Task goal |
Restate each record below word for word, skipping images.

Data provided |
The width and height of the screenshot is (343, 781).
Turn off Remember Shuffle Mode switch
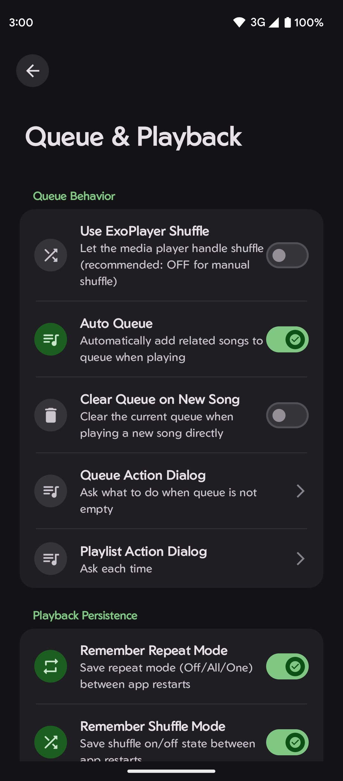[x=287, y=742]
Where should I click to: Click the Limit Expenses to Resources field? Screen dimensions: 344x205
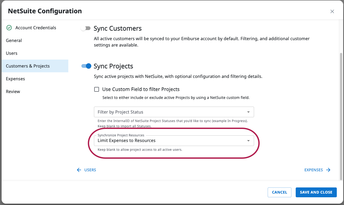[171, 141]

Written solution |
The width and height of the screenshot is (343, 781).
Turn off Remember Shuffle Mode switch
[x=287, y=742]
Where should I click to: Click the Limit Expenses to Resources field? Screen dimensions: 344x205
[171, 141]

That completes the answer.